Monday, June 11, 2007

Middle East Disputes and a Non-Partisan Solution

The creation of a coalition government to administer to people living in the disputed Middle East lands can resolve that region’s basic problems. This is indeed the simple answer to a complex problem. The complex problem is two groups want the same land at the same time. Neither group will recognize the authority of the other; indeed, extremists within each group guarantee that the opposing side can never receive recognition. Yet, if both groups can be permitted to simultaneously claim and govern the same land through cooperative arrangements, this will create a structure that can create resolutions of their disputes.

Property ownership is a state of mind that permits multiple owners. As the same land holds great religious, cultural, historic, and military importance to both sides, disputants believe they both have ownership claims. The solution to this dilemma is one that is taught to most children of all backgrounds: Share.

The governance could be by joint agreement or by coalition. Jews could be governed by Israeli law and Palestinians could be governed by Palestinian law, even though they live intertwined.
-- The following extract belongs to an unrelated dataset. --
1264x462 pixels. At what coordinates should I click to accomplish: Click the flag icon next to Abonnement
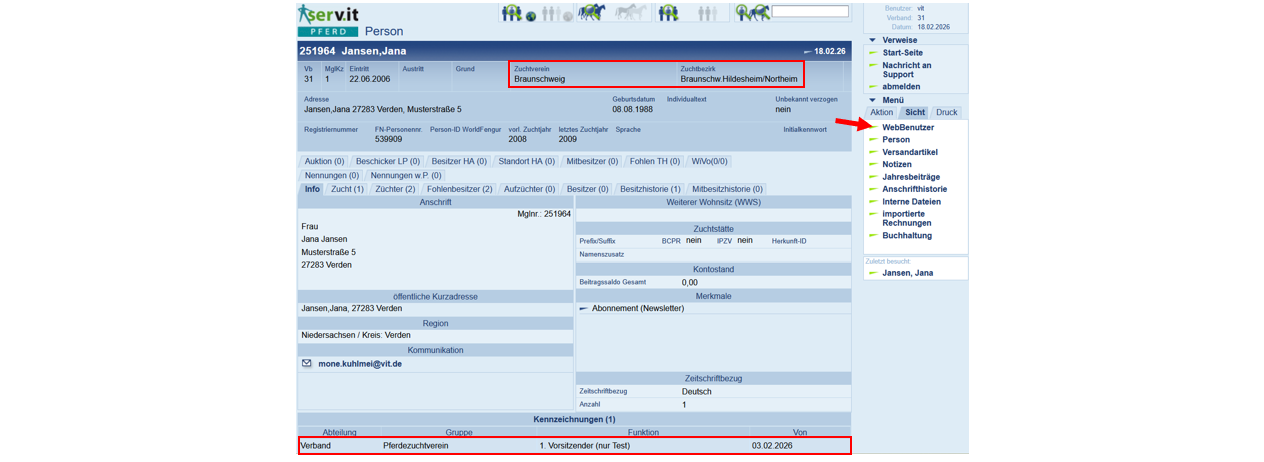(584, 309)
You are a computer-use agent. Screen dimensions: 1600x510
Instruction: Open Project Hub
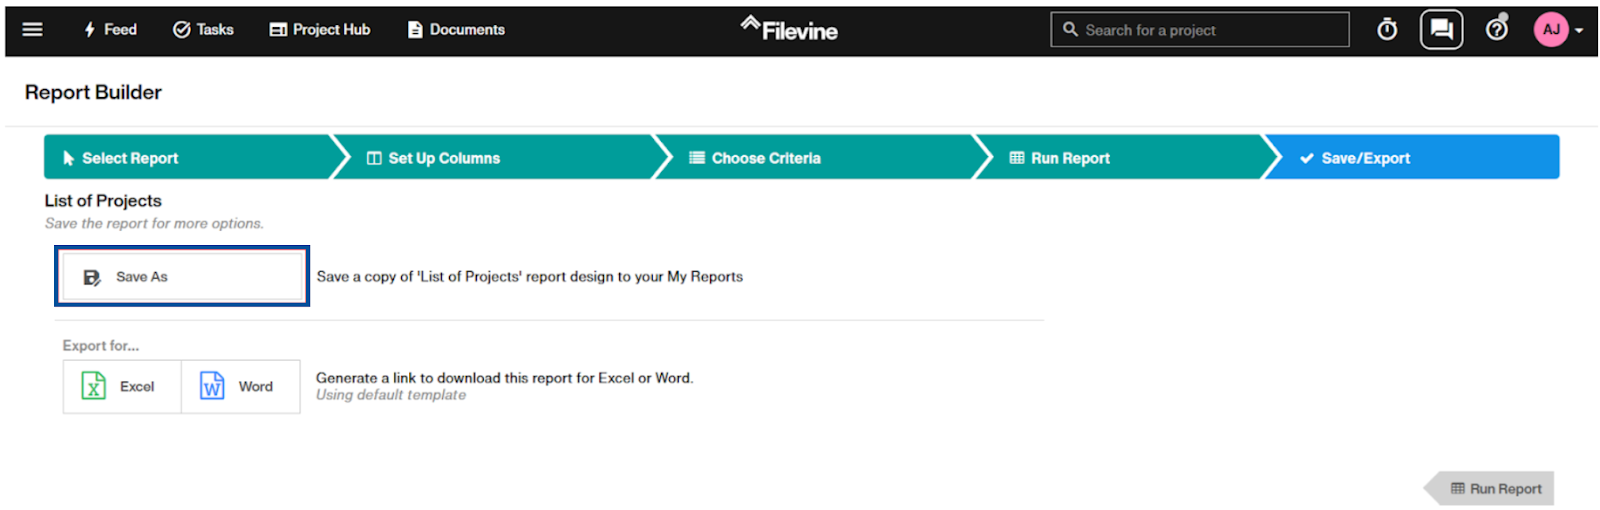[x=320, y=30]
As duplicate governance proves inefficient, coalition administrative services in time could form. While this may be cumbersome, it surely is no less difficult than the alternative of continued violence.
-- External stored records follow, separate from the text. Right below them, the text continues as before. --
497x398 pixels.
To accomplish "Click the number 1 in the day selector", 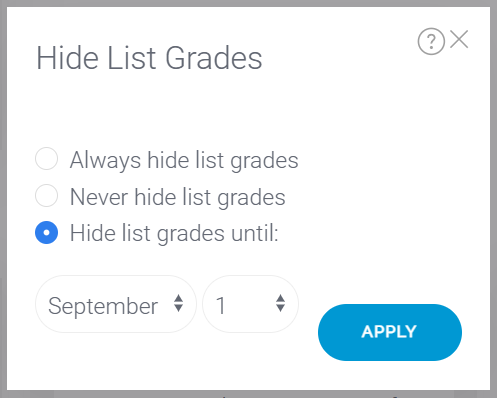I will pos(221,305).
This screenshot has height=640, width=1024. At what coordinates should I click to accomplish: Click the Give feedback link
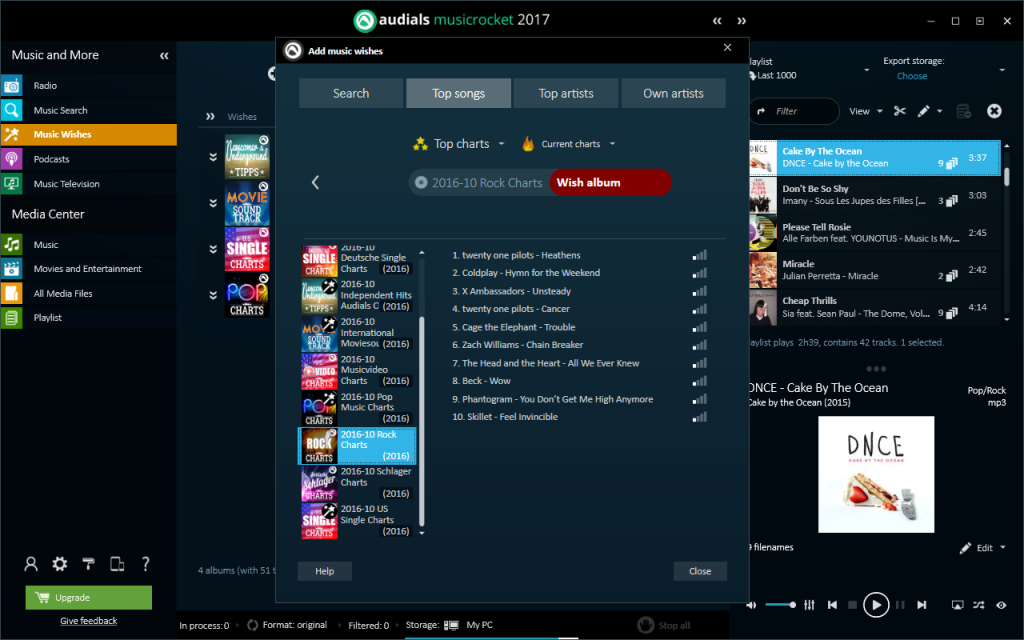tap(88, 621)
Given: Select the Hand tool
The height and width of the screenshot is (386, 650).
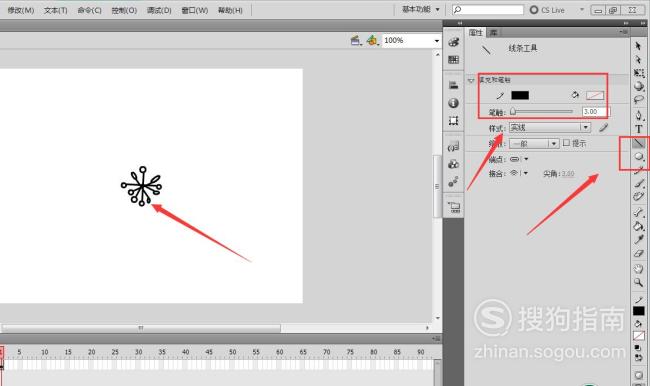Looking at the screenshot, I should pyautogui.click(x=638, y=268).
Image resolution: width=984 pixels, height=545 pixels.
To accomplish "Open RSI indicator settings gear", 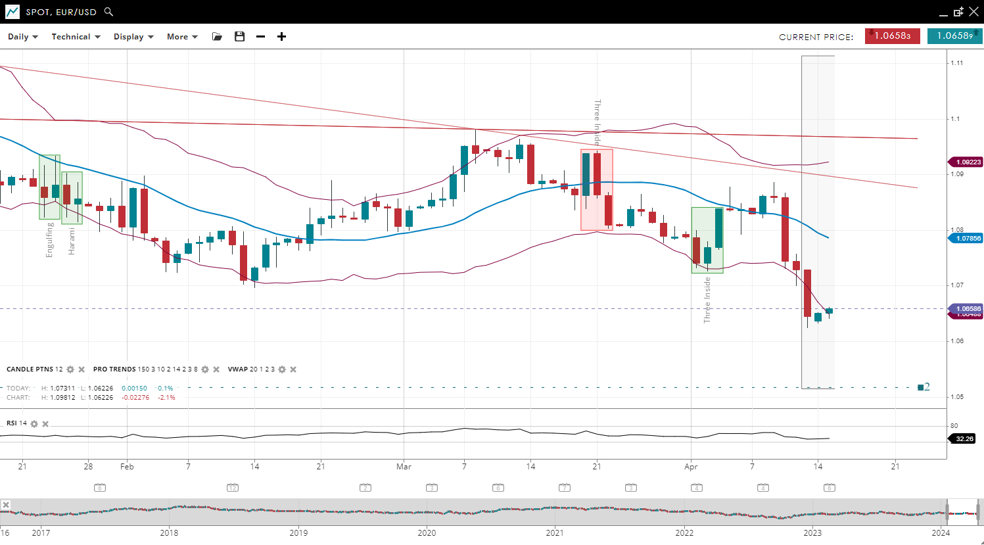I will (x=34, y=424).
The ideas of coalition or joint governance have been proposed by both Jewish and Moslem scholars. Politicians have long cast aside these ideas as theoretically interesting yet impractical. Yet, I have seen no politician explain why the concept is impractical. Leaders on both sides should adjust their visions and examine this concept. Granted, it is a cumbersome idea. Yet, the most important reason for trying is very clear: It is a solution.